August retail sales numbers issued today by the United States Department of Commerce and the National Retail Federation (NRF) each showed sequential and annual gains.
Commerce reported that August retail sales at $444.4 billion were up 0.6 percent compared to July and up 5.0 percent compared to August 2013, and total retail sales from June through August are up 4.5 percent annually.
NRF said that August retail sales, which exclude automobiles, gas stations, and restaurants, were up 0.5 percent compared to July and up 2.7 percent on an annual unadjusted basis. NRF officials said that the July and August retail sales numbers show a consistent improvement in consumer confidence and spending, albeit they do not directly correlate with a stalled jobs report from August.
“My overall impression is that the economy is moving in the right direction but that other factors, including rising concerns over the uncertainty in the Middle East, may produce some drag,” observed NRF Chief Economist Jack Kleinhenz in a blog posting. “We remain hopeful but cautious.”
Kleinhenz said that the rise in consumer confidence, labor markets and retail sales is encouraging however, not quite strong enough yet for consumers to go on a shopping spree.
“Until income and wages pick up, we shouldn’t expect a sustained surge in consumer spending,” he added.
As previously reported, with retail sales growth still relatively modest, there still remains a mixed bag of signals and headwinds on the economic front, including a slightly declining unemployment rate, improving consumer confidence data, as well as encouraging automotive sales and housing data.
And these things continue to occur, though, against the backdrop of sluggish GDP growth and general uncertainty regarding the economy.
Supply chain stakeholders describe the current market environment as it relates to retail supply chains as steady for the most part. With the impact of the harsh winter weather in the background, shippers are rebuilding inventories in advance of Peak Season.
Tom Nightingale, president, transportation logistics, for Genco, a Pittsburgh-based 3PL, recently told said that even with relatively modest retail sales growth, the underlying trends, as they relate to the retail supply chain, are still strong.
“One of the biggest trends or changes in the retail supply chain space is adapting to a changing set of buying behaviors,” he explained. “It is a shift that is going on in the marketplace between bricks and mortar and e-commerce and trying to effectively handle last-mile delivery in a market that is changing as fast as retail is.

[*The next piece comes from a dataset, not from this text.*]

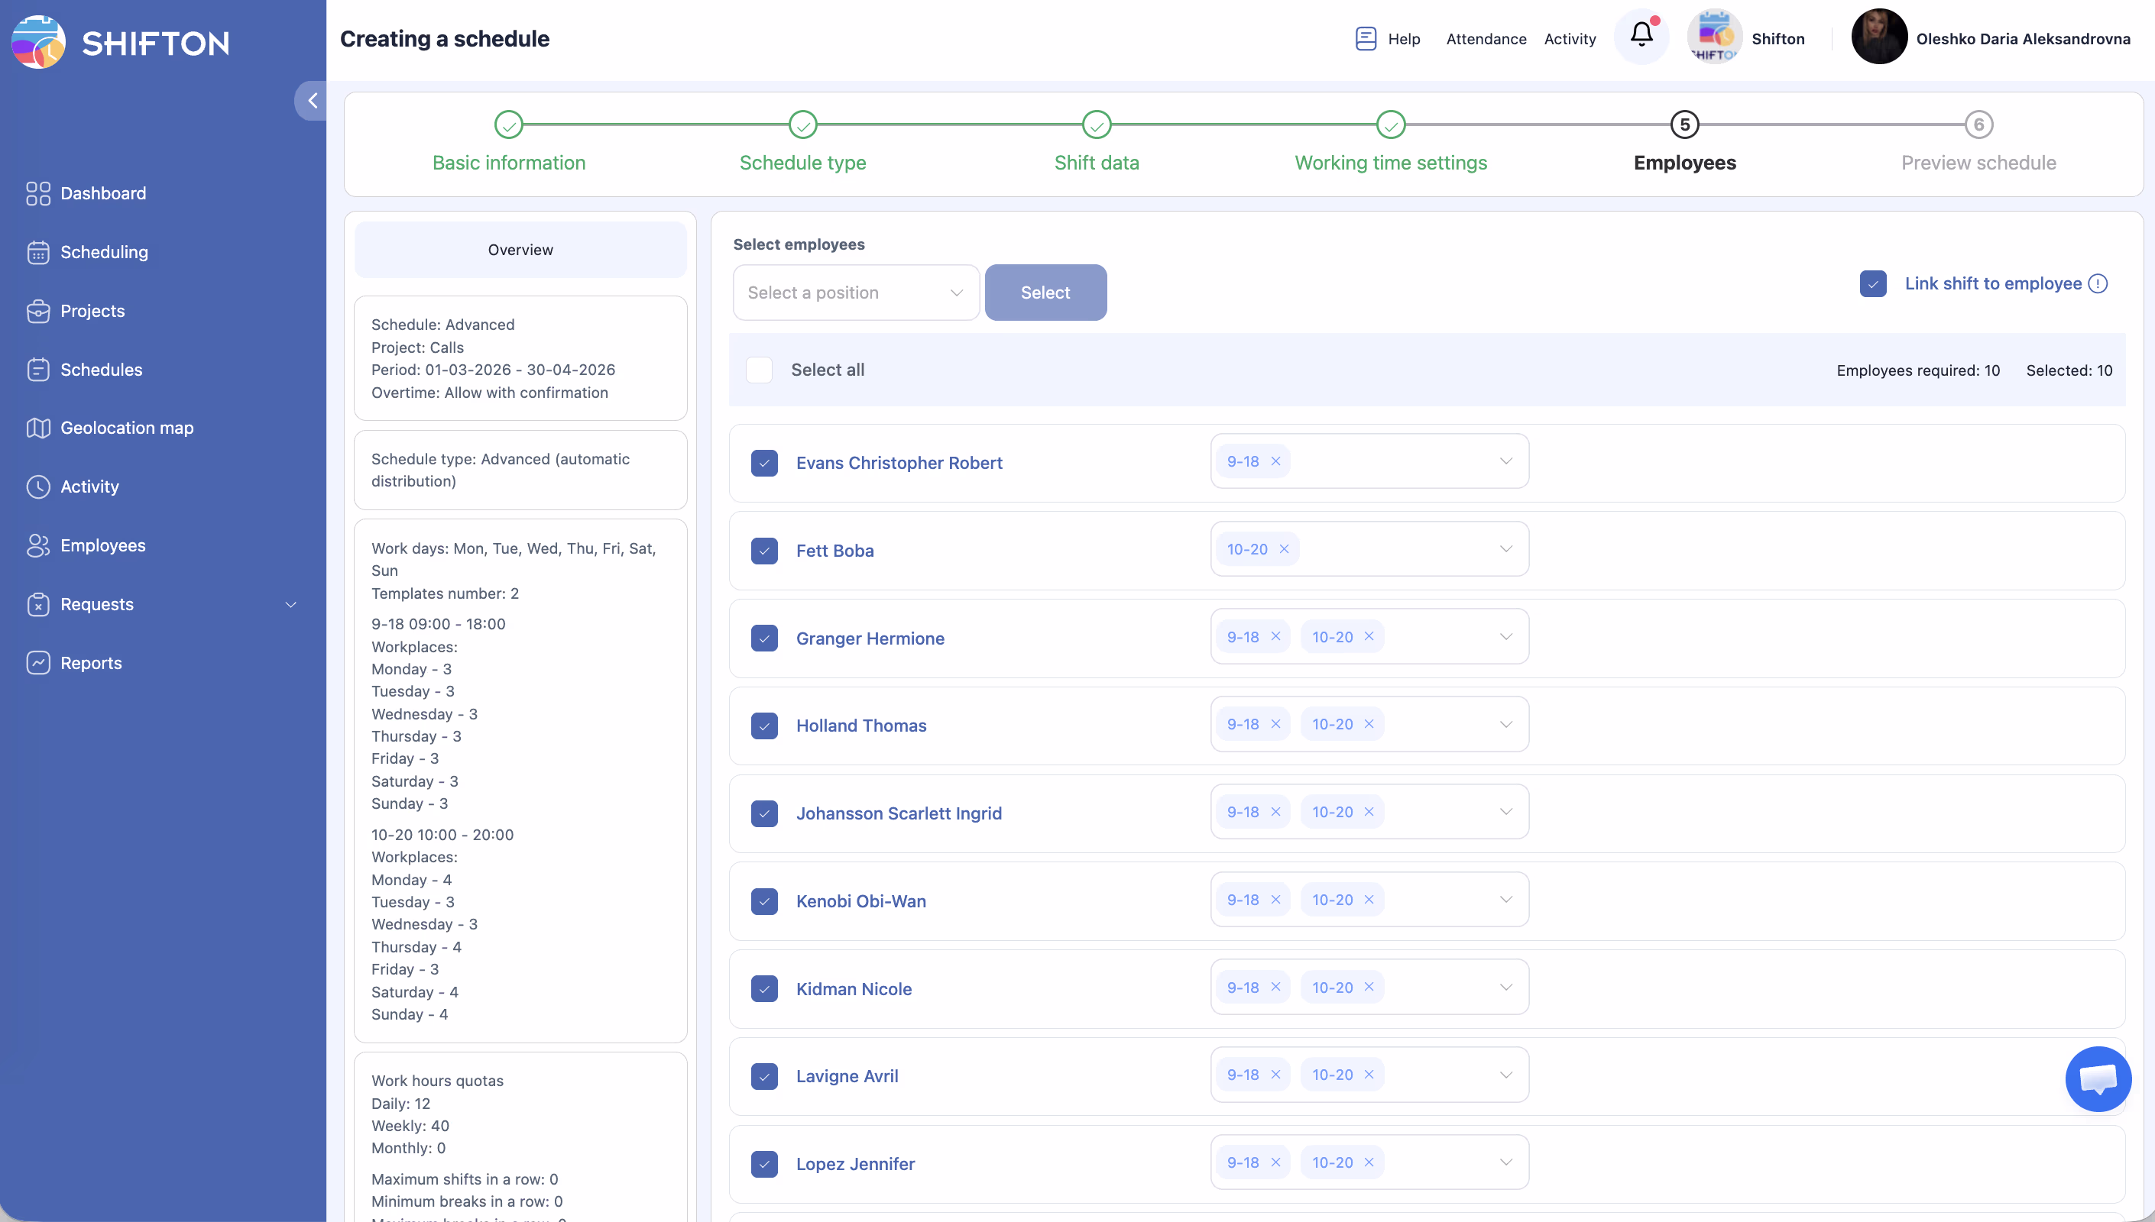
Task: Click the Geolocation map sidebar icon
Action: pyautogui.click(x=38, y=428)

It is probably going through the most cathartic change we have seen in its history from a supply chain standpoint in the past few years. So, while the overall numbers may not be earth-shattering, what is going on below the waterline is definitely nothing short of phenomenal. Retail supply chain professionals are working hard to solve a puzzle that is changing daily.”

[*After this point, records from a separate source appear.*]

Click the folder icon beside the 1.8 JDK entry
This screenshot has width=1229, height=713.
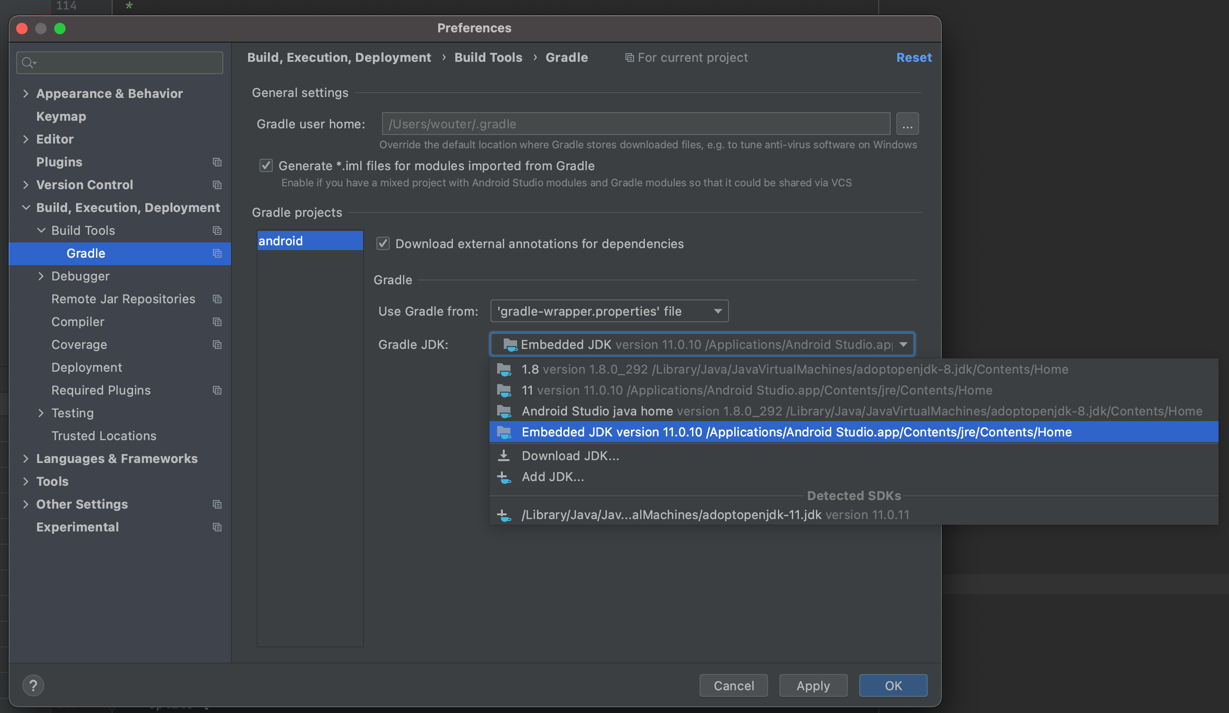[x=505, y=369]
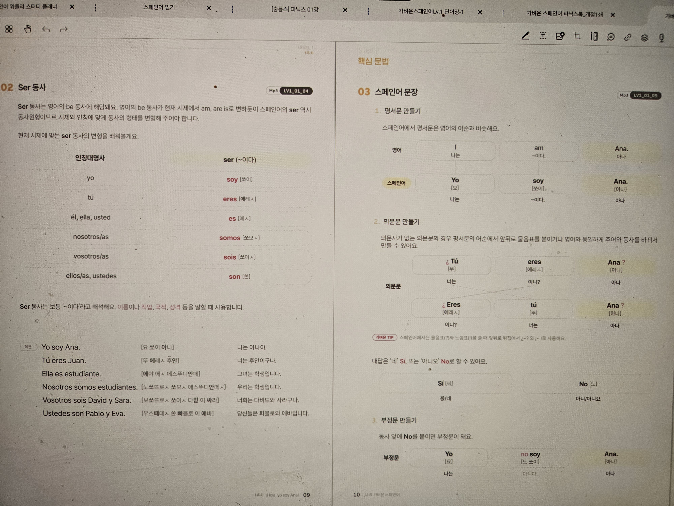Open the comment bubble tool
Image resolution: width=674 pixels, height=506 pixels.
(x=611, y=37)
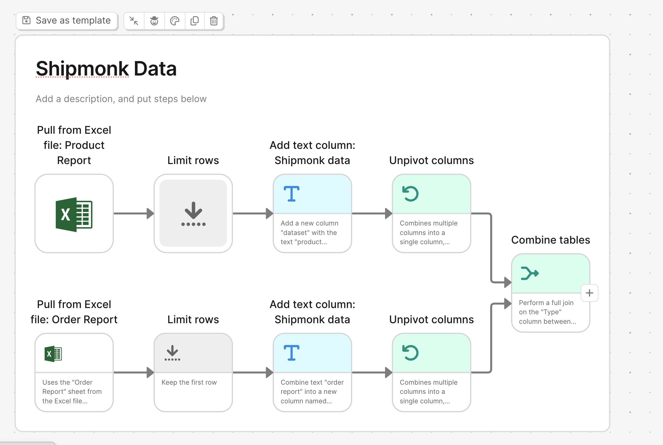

At this week’s FTR conference in Indianapolis, many speakers said that while the economy has made strides in recent months there is still a ways to go.
Bill Dunkleberg, chief economist for the National Federation of Independent Business, said at the conference that the U.S. economy is bifurcated, with consumer sentiment still not recovered from the dot com bubble of 2000. This is due, in part, he said, to a lack of confidence in the federal government being able to solve problems and the political climate hindering the ability of businesses to expand.
“The burden of government has gotten larger and that stunts growth in the form of consumer confidence,” he explained.